┌─ DATA
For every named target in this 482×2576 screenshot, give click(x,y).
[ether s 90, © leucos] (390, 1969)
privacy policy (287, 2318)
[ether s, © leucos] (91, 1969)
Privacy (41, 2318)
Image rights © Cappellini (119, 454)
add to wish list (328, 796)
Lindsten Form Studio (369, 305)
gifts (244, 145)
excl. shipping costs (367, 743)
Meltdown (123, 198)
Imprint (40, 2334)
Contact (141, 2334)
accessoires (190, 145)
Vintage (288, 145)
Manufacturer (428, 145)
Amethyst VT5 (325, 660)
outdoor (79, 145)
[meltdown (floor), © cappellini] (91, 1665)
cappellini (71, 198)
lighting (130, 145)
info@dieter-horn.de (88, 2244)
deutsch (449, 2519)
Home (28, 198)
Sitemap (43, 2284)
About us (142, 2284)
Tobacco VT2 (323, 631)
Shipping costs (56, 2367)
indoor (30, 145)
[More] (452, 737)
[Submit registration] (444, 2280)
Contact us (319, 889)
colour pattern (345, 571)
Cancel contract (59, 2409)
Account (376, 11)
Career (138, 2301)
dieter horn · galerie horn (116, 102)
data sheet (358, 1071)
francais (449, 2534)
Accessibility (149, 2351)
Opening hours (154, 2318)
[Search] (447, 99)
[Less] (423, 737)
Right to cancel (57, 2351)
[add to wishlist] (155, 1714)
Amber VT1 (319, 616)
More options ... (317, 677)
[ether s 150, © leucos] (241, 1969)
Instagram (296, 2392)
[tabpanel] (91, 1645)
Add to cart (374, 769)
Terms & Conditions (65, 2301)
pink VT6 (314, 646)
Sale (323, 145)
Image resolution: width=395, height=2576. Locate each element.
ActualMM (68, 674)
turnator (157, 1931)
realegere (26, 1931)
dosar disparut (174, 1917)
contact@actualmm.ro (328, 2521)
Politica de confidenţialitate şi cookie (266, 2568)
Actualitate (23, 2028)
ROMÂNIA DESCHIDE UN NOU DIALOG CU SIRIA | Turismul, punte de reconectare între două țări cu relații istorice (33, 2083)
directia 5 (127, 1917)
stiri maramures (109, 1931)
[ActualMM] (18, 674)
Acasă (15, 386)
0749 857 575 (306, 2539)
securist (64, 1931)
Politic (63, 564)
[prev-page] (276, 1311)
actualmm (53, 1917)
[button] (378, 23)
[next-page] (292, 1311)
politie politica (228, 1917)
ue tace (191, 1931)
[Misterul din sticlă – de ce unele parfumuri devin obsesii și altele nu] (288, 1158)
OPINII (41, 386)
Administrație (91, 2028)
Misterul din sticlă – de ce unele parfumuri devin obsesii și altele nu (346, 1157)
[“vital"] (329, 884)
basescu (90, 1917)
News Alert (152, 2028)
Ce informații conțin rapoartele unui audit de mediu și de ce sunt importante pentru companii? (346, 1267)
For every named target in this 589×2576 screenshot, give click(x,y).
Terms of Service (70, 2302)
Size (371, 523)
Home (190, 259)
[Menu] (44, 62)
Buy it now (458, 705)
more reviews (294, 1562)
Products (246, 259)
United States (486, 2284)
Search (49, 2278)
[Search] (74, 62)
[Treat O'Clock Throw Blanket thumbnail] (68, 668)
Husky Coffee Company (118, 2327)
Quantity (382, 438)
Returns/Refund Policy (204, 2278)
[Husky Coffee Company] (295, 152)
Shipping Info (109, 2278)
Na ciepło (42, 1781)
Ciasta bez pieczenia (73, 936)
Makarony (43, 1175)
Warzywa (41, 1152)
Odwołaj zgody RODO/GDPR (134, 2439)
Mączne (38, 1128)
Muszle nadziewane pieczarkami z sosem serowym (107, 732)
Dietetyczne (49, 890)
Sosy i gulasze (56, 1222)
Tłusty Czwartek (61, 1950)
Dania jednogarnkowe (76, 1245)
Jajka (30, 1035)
└─
=== WHAT IS NEEDED ===
Exactly as they stand, set down the lines from the top of the data through the line with "add to wish list (328, 796)".

=== EXERCISE SOLUTION ===
For every named target in this 482×2576 screenshot, give click(x,y).
[ether s 90, © leucos] (390, 1969)
privacy policy (287, 2318)
[ether s, © leucos] (91, 1969)
Privacy (41, 2318)
Image rights © Cappellini (119, 454)
add to wish list (328, 796)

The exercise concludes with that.